Several weeks ago I attended a parent-teacher conference at school. The smell of chicken and hot dish soap instantly conjured images of orange lunch trays, cardboard milk cartons and lunch ladies garbed in plastic aprons, gloves and hairnets. I can see myself standing in line, waiting for tired women to slap a spoonful of chicken and dumplings, overcooked green beans, a brilliant orange yam and a slice of peanut butter cake on my tray. It seems like no matter what is being prepared in the lunchroom, it always smells like chicken to me!
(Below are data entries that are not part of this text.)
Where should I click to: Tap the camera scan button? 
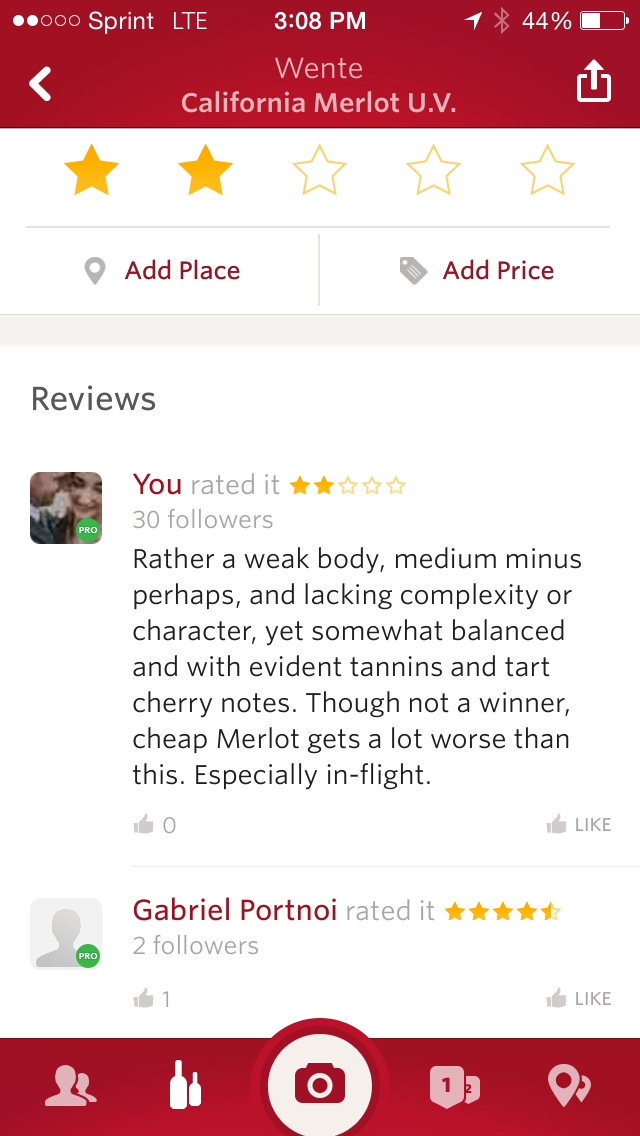(320, 1085)
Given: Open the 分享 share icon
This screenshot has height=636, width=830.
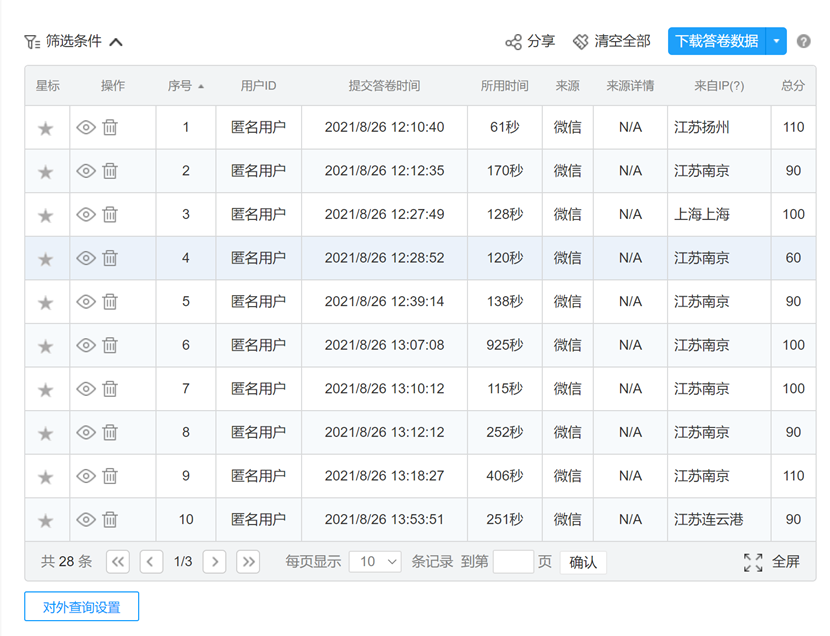Looking at the screenshot, I should pos(513,42).
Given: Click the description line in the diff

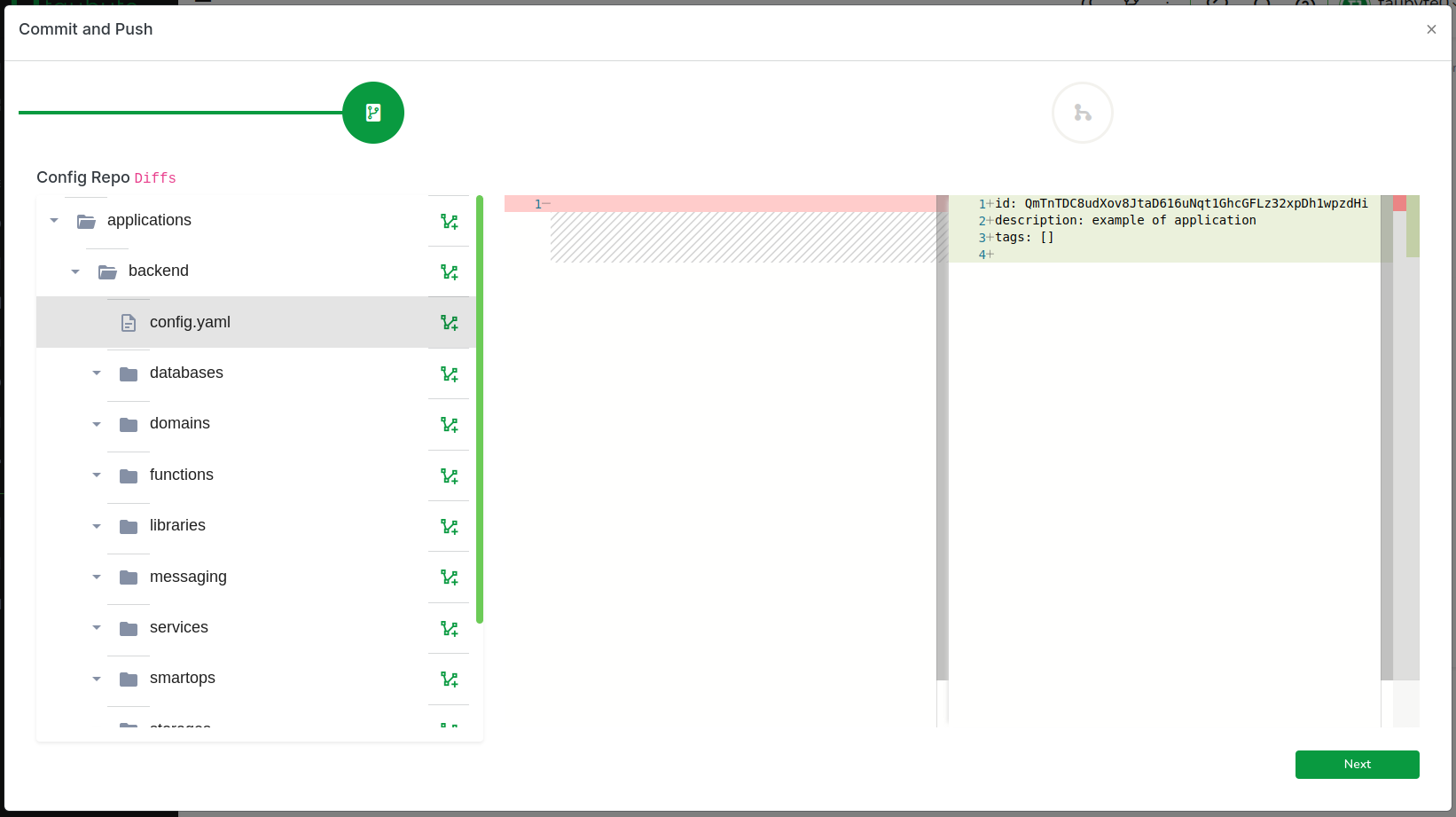Looking at the screenshot, I should click(x=1124, y=220).
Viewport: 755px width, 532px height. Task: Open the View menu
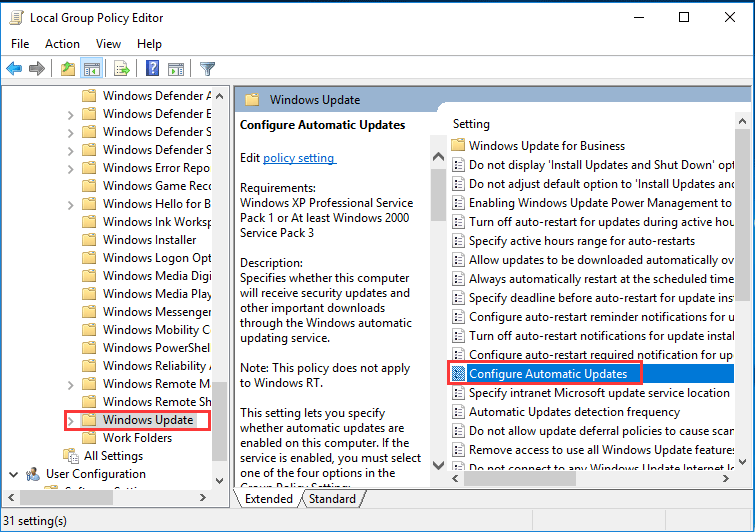click(x=108, y=44)
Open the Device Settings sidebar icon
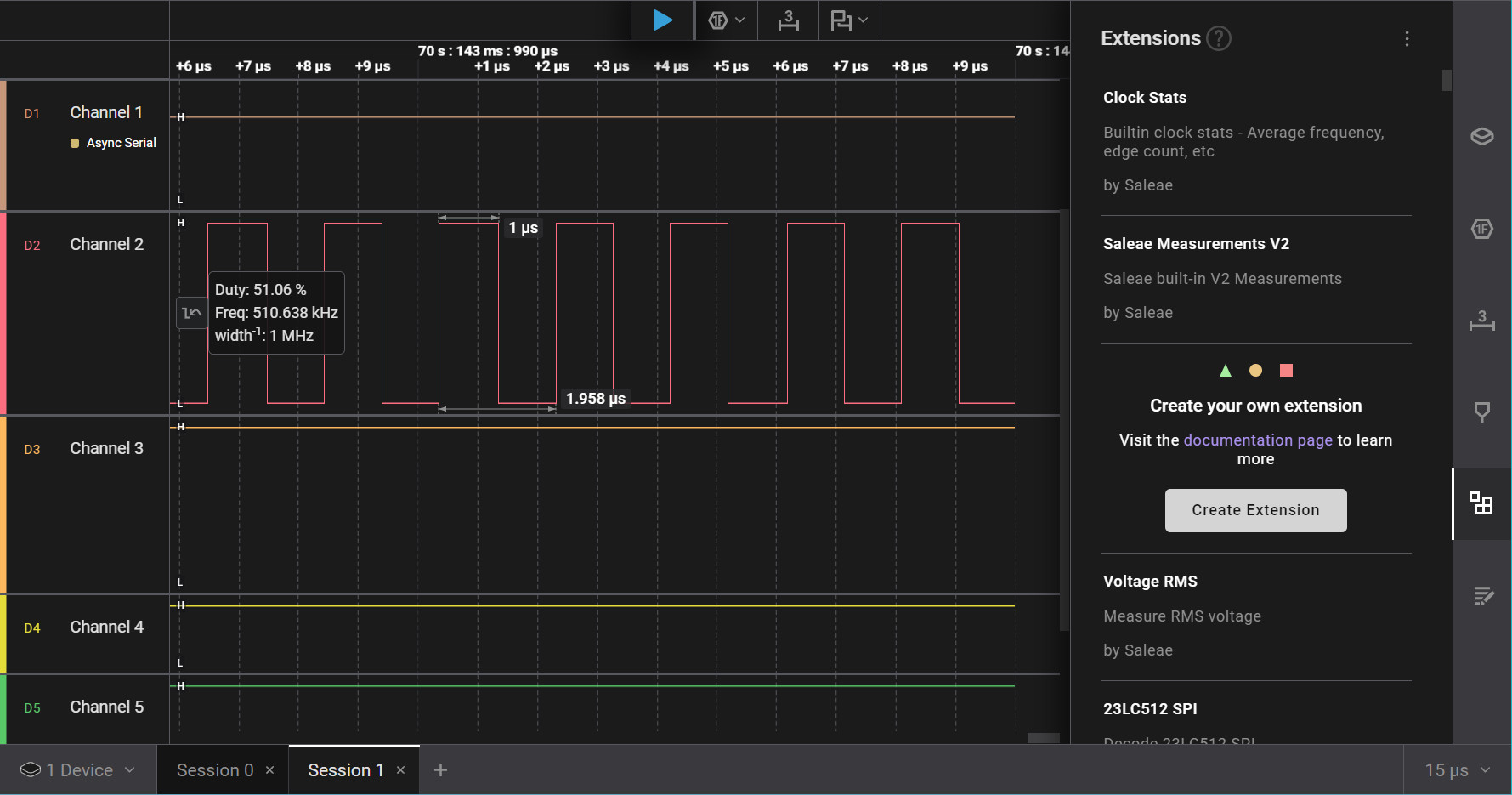This screenshot has height=795, width=1512. tap(1481, 136)
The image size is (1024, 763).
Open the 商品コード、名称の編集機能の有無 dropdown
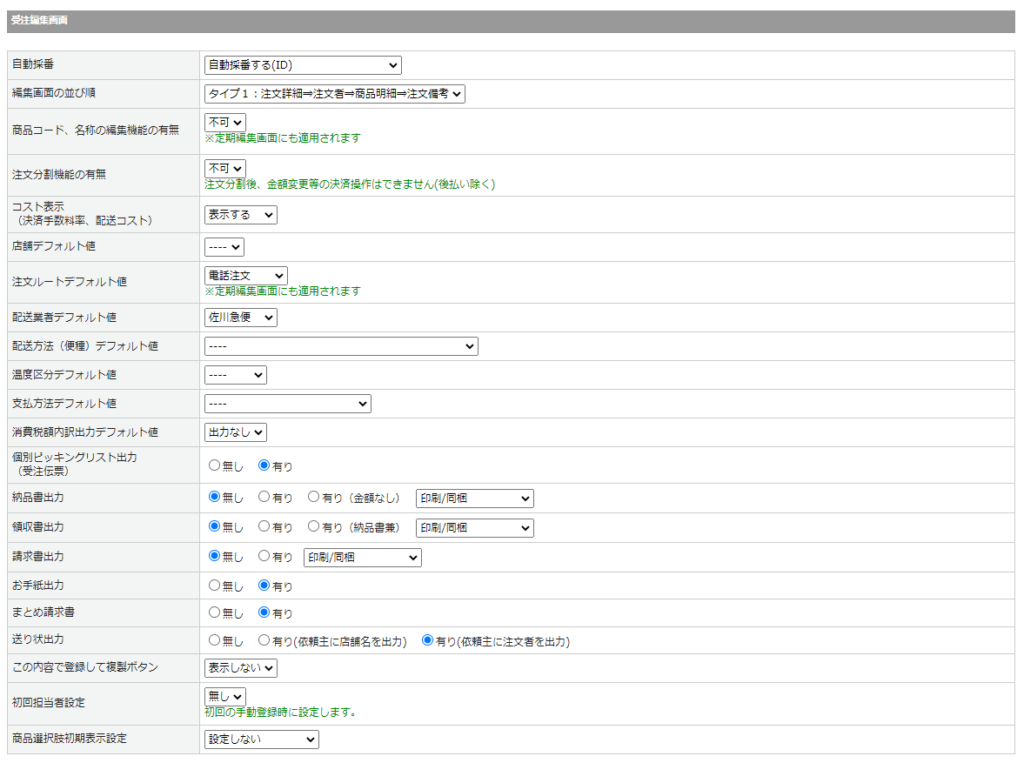(x=225, y=122)
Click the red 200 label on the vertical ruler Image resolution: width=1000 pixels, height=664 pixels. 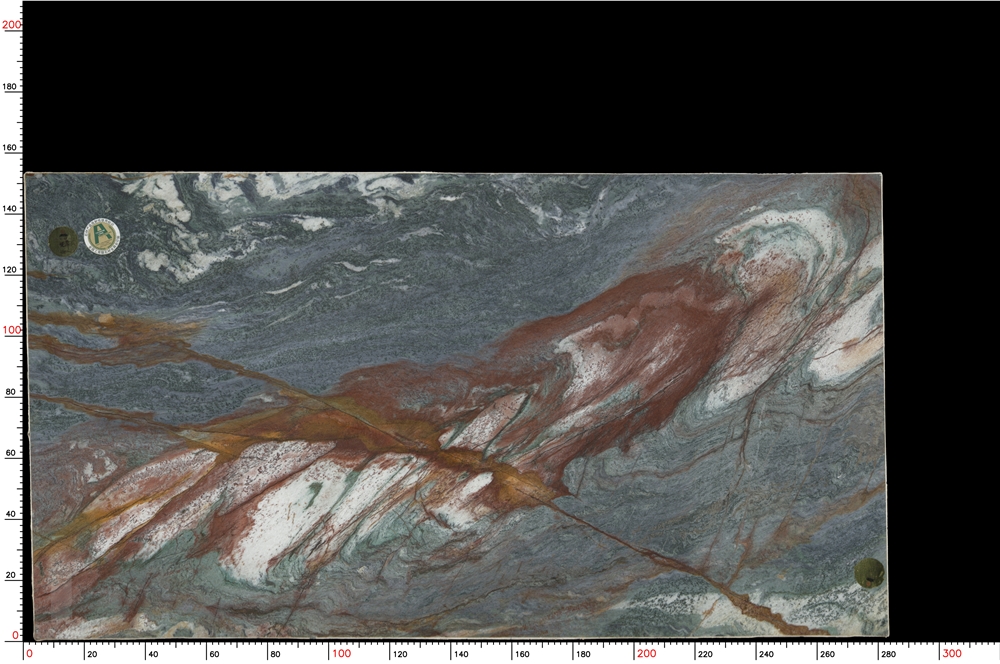point(11,25)
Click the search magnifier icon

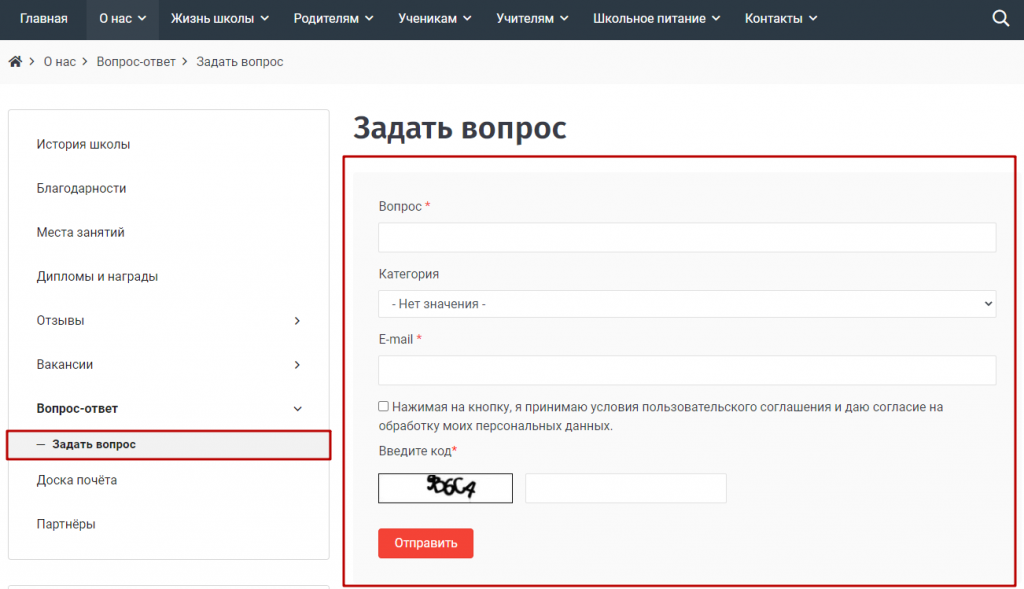click(x=1000, y=18)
A whiff of honeysuckle in late May and I am riding my bike, barefoot, around the block... drawn by the sweet smell to stop, pick a few flowers and collect the drops of "honey" clinging to the ends of the stems. I can feel the warm breeze, hear the whine of mosquitos and taste the dewy sweetness as clearly as if I had climbed into a time machine and whisked back through the decades to a spring day in 1985.

The scent of Irish Spring soap reminds of baths in the claw-footed tub at Grandmother Hall's. The gleam of sunlight through homemade curtains, the feel of the bristles of a nail brush under my nails, the creak of floorboards as Grandmother brought in a fresh towel and a bottle of Jergen's lotion for after the bath.

Chimney smoke wafts by and I can see my dad adding another piece of wood to the wood burning heater while my mother sits so close to the warmth she is almost IN the fireplace, reading a book. A patchwork blanket wrapped over her and her glasses perched either on her nose or on top of her head. The squeaks of the rocking chair as she rocks and reads. Oblivious to anything outside the pages of that book. The warmth, the noises, the images are so vivid they are almost touchable. As clear as a photograph.

So perhaps nostalgia is all in the nose?